Investors are keen on Palantir Technologies (NASDAQ:PLTR). The company, involved in software and Artificial Intelligence, has seen its stock surge over 300% in the past year, jumping from under $10 in 2023 to roughly $180 now.
However, it’s worth noting that the stock’s valuation appears unsustainable. Its price-to-sales ratio is at 132, and the future returns for this $400 billion market cap business aren’t assured over the next decade.
Instead of pursuing Palantir, investors might want to explore growth stocks that are stable and have a more reasonable valuation. Here are two notable options that could outshine Palantir in five years.
First, consider ASML Holding (NASDAQ: ASML). This Dutch company specializes in manufacturing equipment for computer chips. While it may fly under the radar for some, ASML is crucial within the semiconductor supply chain.
Without ASML’s lithography equipment, creating advanced chips for brands like Apple and Nvidia just wouldn’t be feasible. This scenario not only leads to significant backlogs due to high demand for AI chips but also grants ASML notable pricing power for its machines.
In fact, a new piece of ASML’s equipment is expected to cost about $400 million. This highlights the immense value embedded in the AI boom and ASML’s central role in supporting it.
Looking ahead, ASML anticipates annual revenue could reach between 44 billion and 60 billion euros ($51 billion and $70 billion) within five years. In contrast, Palantir’s current revenue stands at $3.44 billion, and it seems unlikely to hit $70 billion anytime soon. Additionally, when it comes to earnings before interest and tax (EBIT), ASML outperforms Palantir with margins at 35% compared to Palantir’s 17%.
These aspects give ASML a competitive edge and could lead it to surpass Palantir’s market cap in the next five years.

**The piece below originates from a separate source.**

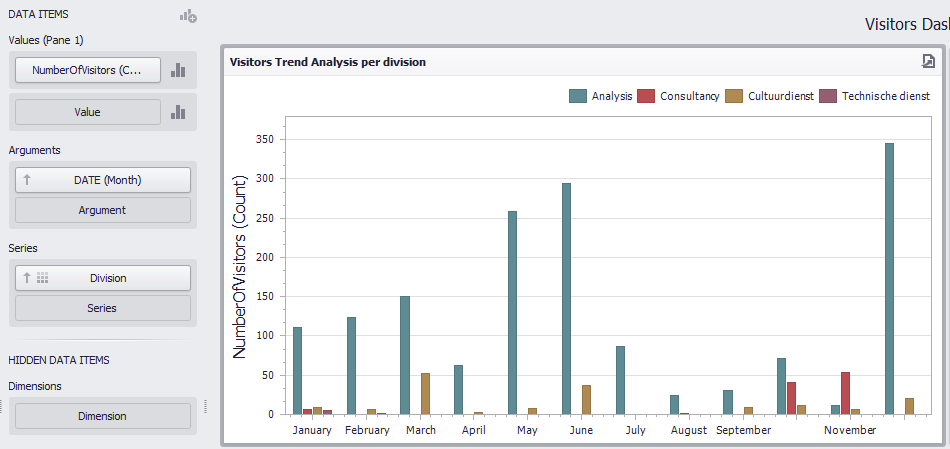Click the bar chart icon beside Value placeholder
Screen dimensions: 950x449
pyautogui.click(x=178, y=113)
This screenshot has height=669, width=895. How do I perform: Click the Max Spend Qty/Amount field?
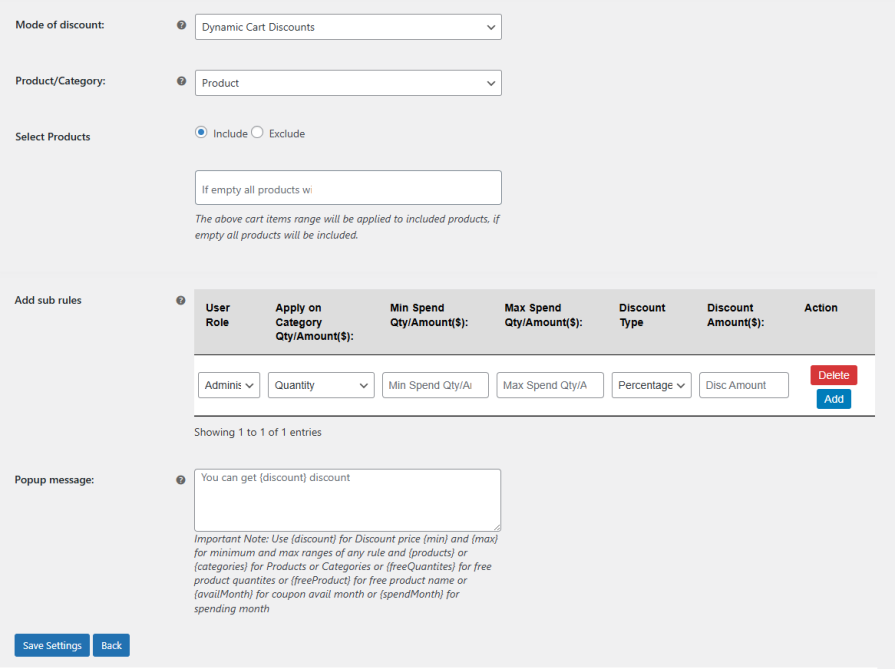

Next up is Hermès (OTC: Hesei), a company that’s not particularly tied to AI and seems less impacted by AI-associated risks. As a leading luxury handbag and leather goods manufacturer, Hermès enjoys stable growth and is relatively insulated from economic fluctuations.
The brand caters to high-net-worth individuals, with bags often exceeding $10,000, and holds considerable pricing power thanks to the desirability of its artisanal products.